09 – An Individual and a Congregation Who Did Not Hear the Torah Reading

Torah reading was established for the community as a whole, and does not apply to each and every individual (Ramban Megillah 5a). Therefore, a person who had to leave in the middle of the Torah reading and missed part of it, need not find another minyan in which to make up what he missed, because the important thing is that the congregation fulfilled the mitzvah of Torah reading.

Someone who has the following two options: to pray in a minyan and leave before Torah reading, or to hear the Torah reading in a minyan, but pray individually – it is preferable that he pray in a minyan because an individual is commanded to pray in a minyan, whereas the mitzvah to read the Torah is a communal commandment and does not pertain to individuals (see Minchat Yitzchak 7:6 and Piskei Teshuvot 135:2).

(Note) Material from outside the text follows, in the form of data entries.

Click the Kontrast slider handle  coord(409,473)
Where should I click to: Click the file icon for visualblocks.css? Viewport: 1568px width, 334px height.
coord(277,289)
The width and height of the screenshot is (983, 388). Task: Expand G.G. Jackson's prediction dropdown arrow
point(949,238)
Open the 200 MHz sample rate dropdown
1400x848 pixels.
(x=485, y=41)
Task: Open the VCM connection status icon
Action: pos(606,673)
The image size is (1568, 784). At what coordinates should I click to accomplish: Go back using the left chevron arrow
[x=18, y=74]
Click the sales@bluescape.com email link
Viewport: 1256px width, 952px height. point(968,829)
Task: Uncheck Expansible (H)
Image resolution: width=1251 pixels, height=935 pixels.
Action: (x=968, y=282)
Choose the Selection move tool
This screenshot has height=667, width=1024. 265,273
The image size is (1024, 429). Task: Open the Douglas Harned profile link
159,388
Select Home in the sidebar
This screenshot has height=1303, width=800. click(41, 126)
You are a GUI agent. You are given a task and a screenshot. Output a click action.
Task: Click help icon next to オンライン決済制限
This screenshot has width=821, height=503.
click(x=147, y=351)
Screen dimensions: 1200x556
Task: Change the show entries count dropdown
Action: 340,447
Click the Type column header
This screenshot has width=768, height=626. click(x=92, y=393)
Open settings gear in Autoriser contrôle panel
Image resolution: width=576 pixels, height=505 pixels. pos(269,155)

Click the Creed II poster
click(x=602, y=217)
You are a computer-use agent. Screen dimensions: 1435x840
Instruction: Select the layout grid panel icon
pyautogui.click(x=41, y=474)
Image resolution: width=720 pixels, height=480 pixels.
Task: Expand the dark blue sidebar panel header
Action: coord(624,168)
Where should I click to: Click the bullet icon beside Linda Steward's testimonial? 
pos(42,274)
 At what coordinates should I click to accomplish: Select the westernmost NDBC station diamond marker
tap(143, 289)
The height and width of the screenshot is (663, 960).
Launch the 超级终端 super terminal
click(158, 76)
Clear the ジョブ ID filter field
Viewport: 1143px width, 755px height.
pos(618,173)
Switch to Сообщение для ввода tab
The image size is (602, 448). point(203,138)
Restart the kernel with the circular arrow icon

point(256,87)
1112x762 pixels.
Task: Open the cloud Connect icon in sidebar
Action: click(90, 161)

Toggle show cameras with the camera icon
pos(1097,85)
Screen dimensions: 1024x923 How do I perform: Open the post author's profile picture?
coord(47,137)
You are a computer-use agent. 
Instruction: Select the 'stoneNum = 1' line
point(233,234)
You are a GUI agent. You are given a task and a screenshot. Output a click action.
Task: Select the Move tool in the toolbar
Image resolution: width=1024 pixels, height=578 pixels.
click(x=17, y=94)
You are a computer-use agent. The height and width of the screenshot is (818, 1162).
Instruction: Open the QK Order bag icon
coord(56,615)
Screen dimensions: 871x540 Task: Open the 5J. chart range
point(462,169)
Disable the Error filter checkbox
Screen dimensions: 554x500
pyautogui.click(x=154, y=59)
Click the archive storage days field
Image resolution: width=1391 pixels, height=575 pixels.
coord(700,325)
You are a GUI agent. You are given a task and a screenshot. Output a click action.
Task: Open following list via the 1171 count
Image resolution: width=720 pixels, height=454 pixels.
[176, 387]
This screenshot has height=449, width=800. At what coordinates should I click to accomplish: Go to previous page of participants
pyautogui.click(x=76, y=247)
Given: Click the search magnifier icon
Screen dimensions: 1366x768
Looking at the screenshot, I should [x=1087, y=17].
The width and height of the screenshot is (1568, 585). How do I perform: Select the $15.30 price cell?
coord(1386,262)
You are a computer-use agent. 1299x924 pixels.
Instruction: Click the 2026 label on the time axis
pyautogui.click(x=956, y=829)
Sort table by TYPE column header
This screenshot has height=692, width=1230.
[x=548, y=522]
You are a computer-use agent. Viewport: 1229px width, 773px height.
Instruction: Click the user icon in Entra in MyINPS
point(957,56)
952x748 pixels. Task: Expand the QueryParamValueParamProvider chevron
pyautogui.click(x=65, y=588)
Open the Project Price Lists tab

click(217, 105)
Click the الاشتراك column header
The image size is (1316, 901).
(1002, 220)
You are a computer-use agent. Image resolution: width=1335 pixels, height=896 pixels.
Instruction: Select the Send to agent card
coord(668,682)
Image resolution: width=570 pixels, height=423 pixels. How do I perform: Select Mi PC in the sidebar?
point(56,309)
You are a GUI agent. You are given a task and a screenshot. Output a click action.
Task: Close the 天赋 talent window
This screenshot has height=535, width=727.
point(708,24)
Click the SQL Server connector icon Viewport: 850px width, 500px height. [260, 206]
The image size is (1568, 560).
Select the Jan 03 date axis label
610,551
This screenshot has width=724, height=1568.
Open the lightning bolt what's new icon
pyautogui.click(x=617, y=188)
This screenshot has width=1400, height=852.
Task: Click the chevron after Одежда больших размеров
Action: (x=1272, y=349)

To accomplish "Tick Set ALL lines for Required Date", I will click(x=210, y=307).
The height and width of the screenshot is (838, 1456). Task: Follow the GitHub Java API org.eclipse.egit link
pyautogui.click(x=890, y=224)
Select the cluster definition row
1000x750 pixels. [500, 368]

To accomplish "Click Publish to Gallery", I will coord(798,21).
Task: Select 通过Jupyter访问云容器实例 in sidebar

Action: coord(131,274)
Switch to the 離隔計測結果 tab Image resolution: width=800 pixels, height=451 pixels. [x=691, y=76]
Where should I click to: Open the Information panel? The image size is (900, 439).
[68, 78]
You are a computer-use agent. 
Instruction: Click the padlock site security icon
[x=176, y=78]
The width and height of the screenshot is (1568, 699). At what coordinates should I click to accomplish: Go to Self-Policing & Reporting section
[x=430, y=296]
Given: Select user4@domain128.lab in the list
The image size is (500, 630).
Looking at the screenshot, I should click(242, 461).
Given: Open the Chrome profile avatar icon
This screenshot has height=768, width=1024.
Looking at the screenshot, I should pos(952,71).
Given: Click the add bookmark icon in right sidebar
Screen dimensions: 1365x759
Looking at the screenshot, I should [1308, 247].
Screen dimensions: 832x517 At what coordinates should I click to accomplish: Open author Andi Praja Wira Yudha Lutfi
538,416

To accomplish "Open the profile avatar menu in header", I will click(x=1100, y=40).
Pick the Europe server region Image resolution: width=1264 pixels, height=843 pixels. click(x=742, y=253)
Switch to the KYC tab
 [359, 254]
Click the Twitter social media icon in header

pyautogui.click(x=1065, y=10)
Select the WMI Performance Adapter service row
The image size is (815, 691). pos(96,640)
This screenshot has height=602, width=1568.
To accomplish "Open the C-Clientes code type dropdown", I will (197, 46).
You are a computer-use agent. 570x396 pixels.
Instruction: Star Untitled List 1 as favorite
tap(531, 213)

Likewise, even if a person who had to pray individually later discovers a minyan in which the Torah was not yet read, he is not obligated to go join them and hear the Torah being read there (Yalkut Yosef, part 3, 135:7).

If a person arrives late to synagogue, and when he is reciting Pesukei d’Zimrah or Birkot Keriat Shema, the congregation starts to read the Torah, if he will have a chance afterwards to hear the Torah reading, he should continue to pray. However, if another opportunity to hear the Torah reading will not arise later, l’chatchilah it is best that he stop praying and listen to the Torah being read (Leket Yosher p. 18; Yabia Omer 7:9).

If six people who prayed individually, but did not yet hear the Torah reading, assemble in the morning, another four people may join them to read the Torah (Bei’ur Halachah 143:1).

Even if they only convened in the afternoon, according to many Acharonim, they may make up the Torah reading at Minchah (Mishnah Berurah 135:1). However, some disagree and maintain that the Torah may not be read in the afternoon. Nonetheless, in practice, those who wish to make up the Torah reading in the afternoon are permitted to do so, and that is how many prominent Jewish rabbis practiced (Shut Yehudah Ya’aleh, Orach Chaim 51). Therefore, those who did not have a Torah scroll for Shacharit, such as a minyan of soldiers or travelers, upon arriving at a place in the afternoon with a Torah scroll, may read the Torah and make up what they missed (see Yabia Omer 4:17; Piskei Teshuvot 135, note 24).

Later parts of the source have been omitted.